Microsoft 365 licensing is one of those “set it and forget it” areas that can quietly cost your business money, create security gaps, and slow down onboarding/offboarding if it isn’t actively managed.
If you work with an MSP (Managed Service Provider), it’s worth asking a simple question:
Do you manage our Microsoft licenses—or do you just support what we already have?
This post breaks down what good Microsoft license management looks like, why it matters, and what to ask your MSP.
What “Microsoft license management” actually means
Managing Microsoft licenses isn’t just buying subscriptions. Done properly, it covers:
- Choosing the right licenses for each role (and not over-licensing)
- Adding and removing users quickly when staff join or leave
- Assigning the right security features (MFA, conditional access, device policies)
- Monitoring usage so you’re paying for what you actually need
- Keeping tenants tidy (shared mailboxes, inactive accounts, legacy licenses)
- Helping you plan changes (new hires, mergers, new devices, new locations)
In short: it’s operational, financial, and security-related.
Why it matters (even for small businesses)
1) Cost control: stop paying for licenses you don’t need
A common scenario: someone leaves, their account is disabled, but the license stays assigned “just in case.” Multiply that over a year and you’re paying for seats you’re not using.
A proactive MSP should:
- Remove licenses promptly when users leave
- Recommend cheaper license options where features aren’t needed
- Flag unused add-ons (e.g., Teams Phone, Power BI, Project)
2) Security: the right license can unlock the right protection
A lot of Microsoft security features are license-dependent. If your business assumes it has certain protections but the license level doesn’t include them, you can end up exposed.
Examples of areas that can be impacted by licensing:
- Advanced identity and sign-in controls
- Email security and phishing protection
- Device management (for laptops and mobiles)

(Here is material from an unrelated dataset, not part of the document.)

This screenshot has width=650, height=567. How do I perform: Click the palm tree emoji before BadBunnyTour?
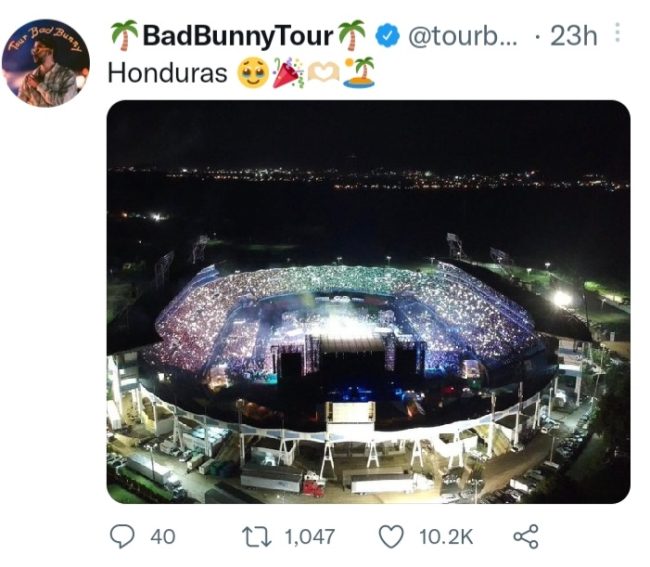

- Data loss prevention and retention policies
The point isn’t “buy the most expensive license.” It’s match the license to the risk and the role.
3) Productivity: faster onboarding and fewer admin headaches
When licensing is managed properly, new starters can be set up quickly with the correct apps, mailbox, Teams access, and security policies.
When it isn’t, you get:
- Delays waiting for someone to purchase a license
- Users on the wrong plan (missing apps/features)
- Confusion over who owns what in the tenant
4) Compliance and continuity: avoid surprises
If your MSP isn’t keeping an eye on licensing and tenant health, you can get caught out by:
- Expired subscriptions
- Accounts that should have been removed
- Shared mailboxes that still have licenses assigned
- Former staff who still have access to data
What good MSP license management looks like
If your MSP manages your Microsoft licenses, you should expect a clear, repeatable process.
A proactive MSP typically provides:
- A licensing review (quarterly or at least annually)
- A joiner/mover/leaver process that includes license assignment/removal
- A documented recommendation for which roles need which licenses
- Visibility: a simple report showing what you’re paying for and why
- Advice before changes (e.g., “You’re adding 10 staff—here’s the most cost-effective plan”)
Questions to ask your MSP
If you’re not sure whether your MSP is actively managing your Microsoft licensing, ask:
- Do you supply our Microsoft 365 licenses, or do we buy them direct?
- Who is responsible for adding/removing licenses when staff join or leave?
- Do you review our licenses regularly for cost and security?
- Can you show us which licenses we have and who they’re assigned to?
- If we need a new feature (e.g., Teams Phone, MFA policies, device management), will you advise the best license route?
If the answers are vague, or the process is “we’ll look when you ask,” that’s usually a sign licensing isn’t being managed proactively.